The groove 24 additionally enables the receiving and axial support of the spring element 30 in the depression formed by the groove 24, which spring element implements a clamping element. The spring element 30 is configured as an annular coil spring and rests in the groove 24. This is in principle a linear coil spring with its ends connected. The turn of the spring 30 is configured such that the axial spring diameter defined by the turn is smaller than the axial width of the groove 24, but the radial spring diameter is greater than the radial depth of the groove 24. To this end, the groove 24 may have a radial depth smaller than the axial width of the groove 24. Thus, in this state, the spring 30 defines an inner diameter (clamping width 25a) smaller than the inner diameter of the large portion of the recess 21.

In one particular embodiment, the spring 30 may have an inclined turn.

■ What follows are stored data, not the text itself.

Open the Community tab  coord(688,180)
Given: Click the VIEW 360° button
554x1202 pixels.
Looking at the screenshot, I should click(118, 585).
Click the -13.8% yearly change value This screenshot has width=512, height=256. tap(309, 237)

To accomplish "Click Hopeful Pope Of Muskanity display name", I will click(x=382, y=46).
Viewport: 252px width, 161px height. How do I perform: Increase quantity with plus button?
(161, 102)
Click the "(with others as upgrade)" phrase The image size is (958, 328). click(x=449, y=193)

Here, the center line of the turn surrounds the (toroid) center line 31 and the angle (α) of the torus defined by the spring. This angle α represents the angle of inclination of the turn. That is, the plane 33 defined by the turn intersects the vertical line 32 with respect to the toroidal center line at the point where the plane 33 crosses the center line 31 at this angle α. 5 exemplarily shows an embodiment of an inclined spring 30 having a spring inner width 35.

The inclined spring 30 can be designed for latching and holding at a coil diameter of at least 0.5 mm, for example. It can be formed with many materials and surface finishes, for example from stainless steels and nickel-based alloys. The spring 30 can be designed to provide a permanent locking or defined holding function, in particular under the application of a certain tensile force between the coupling and the support pin.

Thus, the inclined spring 30 can be used to connect the two components to each other in a releasable manner according to pre-defined force requirements (latching spring application). The spring 30 may additionally have high compression set resistance. The spring 30 can further connect the two parts with minimum force requirements. As a result, additional tools may be unnecessary.

According to the present invention, the retaining function of the spring 30 can be combined with the latching function. In this case, the spring 30 can slide over the surface (the surface of the support pin 7) until it reaches the latching point (the narrowing portion of the support pin surface 7c). This procedure is represented by the figures described below. Accordingly, the tension force and insertion and removal force of the spring can be set.

For example, a spring made of a nickel-based alloy as a wire material having a wire diameter of about 0.8 mm, a spring having a turn diameter of about 25 mm, has an initial separation force of at least 900 kg, and a plurality (e.g., After 5) conversion cycles it can still have a separation force of at least 770 kg. The spring 30 can be configured with a corresponding lower separating force requirement for use in the pin lifting device according to the invention, so that the release of the support pin 7 from the coupling 20 is practically and easily maintained, You will understand that it can be performed by one person.

Figure 4b shows the support pin 7 in the advanced receiving position, ie the support pin has been pushed somewhat further into the recess 21 compared to Figure 4a. The spring 30 is compressed or tensioned to a greater extent due to the appropriately selected outer diameter of the lower portion (coupling area) of the support pin 7. The outer diameter of the pin 7 substantially corresponds to the inner diameter of the recess 21. As a result, a corresponding spring force of the spring acts on the surface of the support pin 7. Since the spring 30 of the illustrated example is arranged in a radially circumferential manner in the groove 24, the spring force also acts radially from the circumferential direction.

4c shows a pin 7 which is further pushed with a coupling 20. The spring 30 is still in a compressed state. The transition region between the upper support region 7a and the lower coupling region 7b of the support pin 7 is provided with a depression or a taper 7c, the outer diameter of which is a coupling region adjacent to it in a downward direction ( Smaller than the diameter of 7b).

Fig. 4d shows the collaboration of the compressed spring 30 and the inclined transition of the coupling area 7b in the tapering 7c. Due to the inclined pin surface in this area, the spring 30 exerts an axial tensile force on the pin 7 in the recess direction in addition to the restoring force acting in the radial direction.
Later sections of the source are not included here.